Agrippa d’Aubigné, Les Tragiques (1616)

 

Les Tragiques = c'est une oeuvre poétique épique et tragique sur le thème de la guerre civile dont nous allons voir un extrait du premier livre “Misères”. Le poète se révolte contre la guerre et ses conséquences sur la vie des hommes. Une écriture violente pour mettre en question et dénoncer la guerre civile. L'écriture poétique est au service de cette dénonciation

 

 

Je n’écris plus les feux d’un amour inconnu

Mais par l’affliction plus sage devenu,

J’entreprends bien plus haut car j’apprends à ma plume

Un autre feu auquel la France se consume.

Ces ruisselets d’argent que les Grecs nous peignaient27,

Où leurs poètes vains28 buvaient et se baignaient,

Ne courent plus ici ; mais les ondes si claires

Qui eurent les saphirs et les perles contraires29,

Sont rouges de nos morts ; le doux bruit de leur flots,

Leur murmure plaisant, heurte contre les os.

Telle est en écrivant ma non-commune image ;

Autre fureur qu’amour reluit en mon visage.

Sous un inique30 Mars, parmi les durs labeurs

Qui gâtent le papier et l’encre de sueurs,

Au lieu de Thessalie31 aux mignardes32 vallées,

Nous avortons ces chants, au milieu des armées

En délassant nos bras de crasse tout rouillés,

Qui n’osent s’éloigner des brassards33 dépouillés.

Le luth34 que j’accordais avec mes chansonnettes

Est ores35 étouffé de l’éclat des trompettes.

Ici le sang n’est feint, le meurtre n’y défaut36,

La mort joue elle-même en ce triste échafaud37.

Le juge criminel tourne et emplit son urne38 ;

D’icy, la botte en jambe, et non pas le cothurne39,

J’appelle Melpomène40, en sa vive fureur,

Au lieu de l’Hypocrene41, éveillant cette soeur 42

Des tombeaux rafraichis, dont il faut qu’elle sorte,

Eschevelée, affreuse, et bramant en la sorte

Que fait la biche après le faon qu’elle a perdu.

Que la bouche lui saigne, et son front éperdu

Fasse noircir du ciel les voûtes éloignées ;

Agrippa d’Aubigné, Les Tragiques, « Misères » (vers 55-86) ;


 

27. Les poètes grecs évoquaient souvent les jardins idylliques des Muses, sur le mont Hélicon, en Thessalie (région

sauvage du Nord de la Grèce), où ils puisaient leur inspiration à des sources sacrées.

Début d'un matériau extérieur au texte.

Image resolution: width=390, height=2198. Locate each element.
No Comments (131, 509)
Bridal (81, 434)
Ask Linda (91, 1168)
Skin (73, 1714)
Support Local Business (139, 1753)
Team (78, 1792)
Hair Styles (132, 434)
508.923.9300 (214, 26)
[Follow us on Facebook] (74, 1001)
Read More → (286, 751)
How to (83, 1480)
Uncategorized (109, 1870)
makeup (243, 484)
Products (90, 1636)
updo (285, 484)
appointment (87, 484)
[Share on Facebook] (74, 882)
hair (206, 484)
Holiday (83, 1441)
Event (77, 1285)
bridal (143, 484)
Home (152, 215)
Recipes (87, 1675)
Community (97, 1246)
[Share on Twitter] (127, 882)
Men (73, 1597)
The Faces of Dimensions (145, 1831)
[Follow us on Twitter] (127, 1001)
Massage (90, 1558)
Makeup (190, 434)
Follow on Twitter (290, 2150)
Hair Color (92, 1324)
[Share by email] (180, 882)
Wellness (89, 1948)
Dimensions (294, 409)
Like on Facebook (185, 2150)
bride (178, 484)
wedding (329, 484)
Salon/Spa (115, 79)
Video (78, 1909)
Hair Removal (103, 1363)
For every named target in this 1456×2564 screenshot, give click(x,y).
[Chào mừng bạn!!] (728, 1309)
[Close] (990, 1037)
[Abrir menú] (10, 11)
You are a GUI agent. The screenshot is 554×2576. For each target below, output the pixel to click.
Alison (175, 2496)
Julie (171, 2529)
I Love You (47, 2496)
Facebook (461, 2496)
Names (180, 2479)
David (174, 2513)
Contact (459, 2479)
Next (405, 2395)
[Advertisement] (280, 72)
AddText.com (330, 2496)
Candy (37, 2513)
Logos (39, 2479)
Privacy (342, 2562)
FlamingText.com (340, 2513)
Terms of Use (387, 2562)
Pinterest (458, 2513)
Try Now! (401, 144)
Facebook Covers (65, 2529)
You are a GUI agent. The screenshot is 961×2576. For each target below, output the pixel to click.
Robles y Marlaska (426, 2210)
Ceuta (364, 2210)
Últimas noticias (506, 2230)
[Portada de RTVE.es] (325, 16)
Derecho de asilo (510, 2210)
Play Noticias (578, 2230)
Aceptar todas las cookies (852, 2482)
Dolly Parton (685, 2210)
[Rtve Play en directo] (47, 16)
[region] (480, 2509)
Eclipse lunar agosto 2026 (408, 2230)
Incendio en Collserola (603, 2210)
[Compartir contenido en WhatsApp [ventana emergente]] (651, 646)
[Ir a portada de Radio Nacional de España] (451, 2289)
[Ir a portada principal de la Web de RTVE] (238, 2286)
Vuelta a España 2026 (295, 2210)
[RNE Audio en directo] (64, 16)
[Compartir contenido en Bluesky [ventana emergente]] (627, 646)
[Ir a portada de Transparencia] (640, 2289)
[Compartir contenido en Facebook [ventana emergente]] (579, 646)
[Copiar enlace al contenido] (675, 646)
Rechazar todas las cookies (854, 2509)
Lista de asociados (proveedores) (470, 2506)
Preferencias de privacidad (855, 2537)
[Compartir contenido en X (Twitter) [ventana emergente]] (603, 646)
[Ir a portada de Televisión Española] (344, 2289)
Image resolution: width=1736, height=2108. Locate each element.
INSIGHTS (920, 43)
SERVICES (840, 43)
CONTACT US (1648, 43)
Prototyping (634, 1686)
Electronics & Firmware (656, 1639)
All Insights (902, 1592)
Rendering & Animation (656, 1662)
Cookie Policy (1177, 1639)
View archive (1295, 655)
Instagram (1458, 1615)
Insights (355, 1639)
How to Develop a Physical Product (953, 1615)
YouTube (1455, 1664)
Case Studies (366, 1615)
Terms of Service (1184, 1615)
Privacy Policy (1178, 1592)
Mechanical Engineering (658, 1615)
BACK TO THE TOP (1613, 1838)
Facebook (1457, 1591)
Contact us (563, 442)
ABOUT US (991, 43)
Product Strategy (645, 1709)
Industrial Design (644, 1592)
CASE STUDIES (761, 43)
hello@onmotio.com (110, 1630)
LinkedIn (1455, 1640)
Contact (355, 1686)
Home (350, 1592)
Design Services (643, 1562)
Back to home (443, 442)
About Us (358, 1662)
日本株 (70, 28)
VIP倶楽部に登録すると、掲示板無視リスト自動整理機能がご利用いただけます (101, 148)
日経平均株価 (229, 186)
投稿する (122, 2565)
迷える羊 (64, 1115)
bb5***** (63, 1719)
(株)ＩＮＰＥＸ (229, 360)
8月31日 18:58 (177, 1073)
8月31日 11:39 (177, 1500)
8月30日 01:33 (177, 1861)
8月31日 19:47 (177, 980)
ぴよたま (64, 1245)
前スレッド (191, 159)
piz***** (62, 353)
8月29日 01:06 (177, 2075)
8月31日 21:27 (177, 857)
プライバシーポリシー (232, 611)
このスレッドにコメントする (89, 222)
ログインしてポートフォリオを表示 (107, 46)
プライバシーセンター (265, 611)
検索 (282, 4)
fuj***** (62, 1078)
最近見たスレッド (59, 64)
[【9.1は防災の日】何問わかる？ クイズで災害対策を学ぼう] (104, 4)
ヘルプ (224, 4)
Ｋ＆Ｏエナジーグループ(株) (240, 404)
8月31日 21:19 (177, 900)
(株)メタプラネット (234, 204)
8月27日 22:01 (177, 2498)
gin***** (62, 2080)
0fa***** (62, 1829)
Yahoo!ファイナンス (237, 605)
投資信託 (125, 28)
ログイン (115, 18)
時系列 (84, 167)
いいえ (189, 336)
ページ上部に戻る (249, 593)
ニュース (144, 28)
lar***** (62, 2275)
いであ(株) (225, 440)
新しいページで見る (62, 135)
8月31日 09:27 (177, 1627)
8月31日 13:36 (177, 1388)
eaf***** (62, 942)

28. Vains : frivoles, légers.

29. Contraires : au sens de «rivaux» ; les ruisseaux de France rivalisaient d’éclat avec les saphirs (pierre bleue) et

les perles.

30. Inique : injuste, cruel.

31. Thessalie : région de Grèce souvent chantée par les poètes antiques.

32. Mignardes : plaisantes, agréables.

33. Brassard : partie de l’armure qui couvre le bras.

34. Luth : depuis l’Antiquité, instrument symbole de l’inspiration poétique.

35. Ores : désormais.

36. Défaut : manque.

37. Échafaud : estrade de théâtre.

38. Le poète évoque ici le Minos, le juge des Enfers dans la mythologie antique. C’est lui qui remue l’urne fatale où

est renfermé le sort de tous les mortels et qui examine leur vie

39. Cothurne : chaussure à haute semelle que portait les acteurs dans l’Antiquité.

40. Melpomène est la Muse de la Tragédie.

41. Hypocrene (ou Hippocrène) : source du mont Hélicon, séjour des Muses.

42. Les Muses sont aussi appelées les neuf Soeurs.